Template matching is a technique where the objects are found across frames by using a matching algorithm that compares all possible objects, within a user specified search radius (\(r_{search}\)), and selects the object with the minimum difference. The algorithm matches objects across frames by comparing templates, which is a user selectable number of pixels centered on an object. These templates can be compared using one of several metrics including

  • aHash – average image hashing
  • pHash – perceptual image hashing
  • dHash – difference image hashing
  • SSE – sum of squared errors
  • MSE – mean squared error
  • L1 norm
  • Linf norm

The algorithm is simple with no projection of where the object should be in the next frame. A user selectable search radius (\(r_{search}\)) can be used to limit the search area, improving performance of the algorithm. The algorithm steps are as follows:

Frame Description of step
n An object is found
n + 1 Within \(r_{search}\), find the object with the closest Hamming distance for the image hashes or the smallest error metric.
n + i Repeat the n+1 step until an object cannot be found within \(r_{search}\) or the minimum distance is larger than the maximum difference for the image hashes or the smallest error metric is larger than the maximum difference for the other metrics.

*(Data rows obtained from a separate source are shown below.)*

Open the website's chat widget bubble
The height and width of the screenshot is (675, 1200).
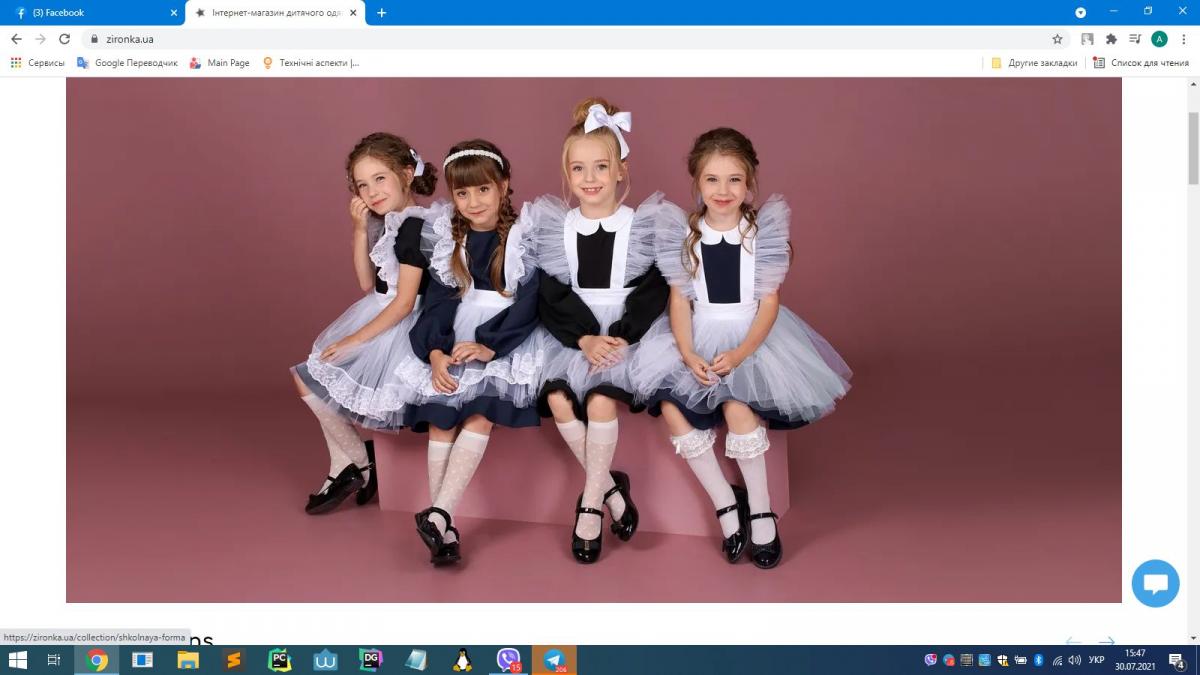(1155, 584)
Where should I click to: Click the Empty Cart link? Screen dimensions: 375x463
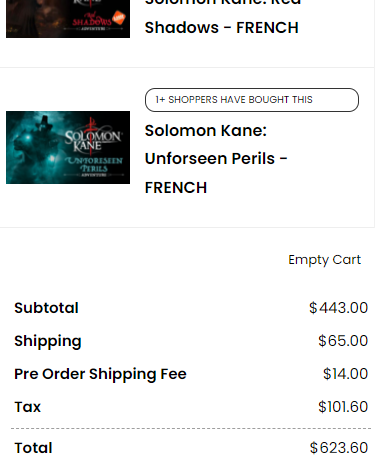(324, 260)
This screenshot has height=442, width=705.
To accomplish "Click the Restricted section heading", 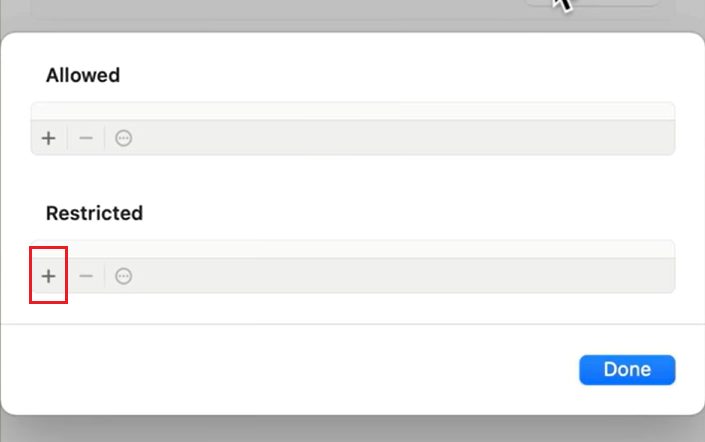I will (94, 213).
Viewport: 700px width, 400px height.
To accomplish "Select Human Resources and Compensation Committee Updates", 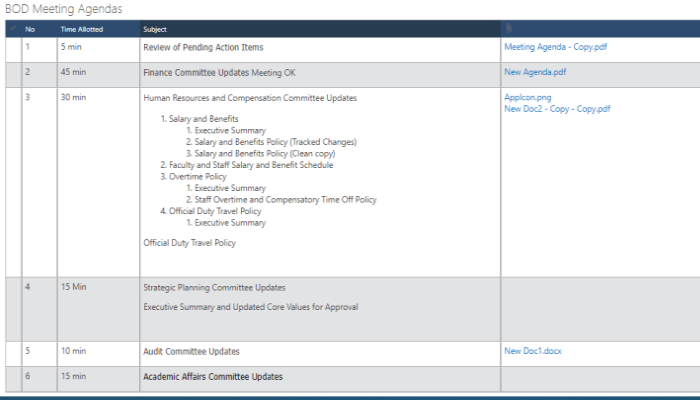I will (x=250, y=98).
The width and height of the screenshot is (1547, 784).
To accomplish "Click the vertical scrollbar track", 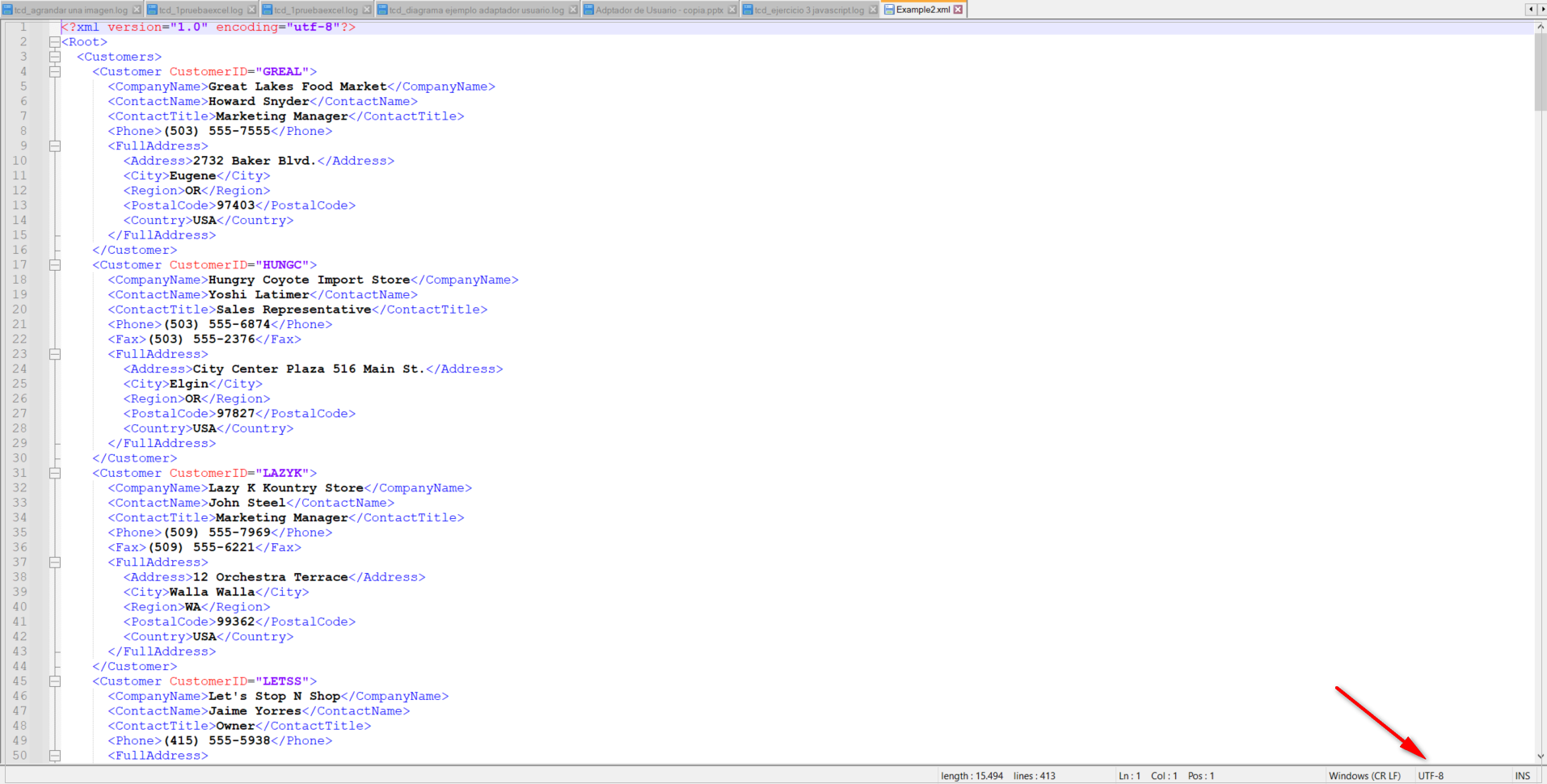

This algorithm works well for tracking unique objects. Unfortunately for the granular systems typically investigated in gas-solid multiphase flow reactors, the particles are not unique enough to overcome changes in lighting and rotation to accurately match the same particle across multiple frames.

Hashing Methods

Three of the matching techniques use image hashing. Image hashing attempts to create a unique low memory fingerprint of the object template by scaling the template down (typically to 8 x 8 pixels) and using a hashing algorithm to binarize the pixels. Currently implemented hashing algorithms include:

dHash – difference image hashing

The average image hashing algorithm binarizes the pixels based on whether the left pixel is brighter than the right pixel.

aHash – average image hashing

The average image hashing algorithm binarizes the pixels based on whether the pixel is brighter or darker than the average grayscale value.

pHash – perceptual image hashing

The perceptual image hashing algorithm is more complicated than the others. The template is re-sized to 4 times the hash size (typically 32 x 32). A discrete cosine transform (DCT) is then applied to the grayscale matrix. The top-left hash size (typically 8x8) pixels, which represent the lowest frequencies in the picture, are used to calculate the resulting hash by comparing each pixel to the median value.

Comparing hashes

The resulting hash can then be compared to other hashes by calculating the Hamming distance (which is the number of different bits). The smaller the Hamming distance, the more similar the hashes are. This technique is commonly used to efficiently perform reverse image searches.

../_images/hash_example.png

From left to right: example particle template, difference hash, average hash, and perceptual hash.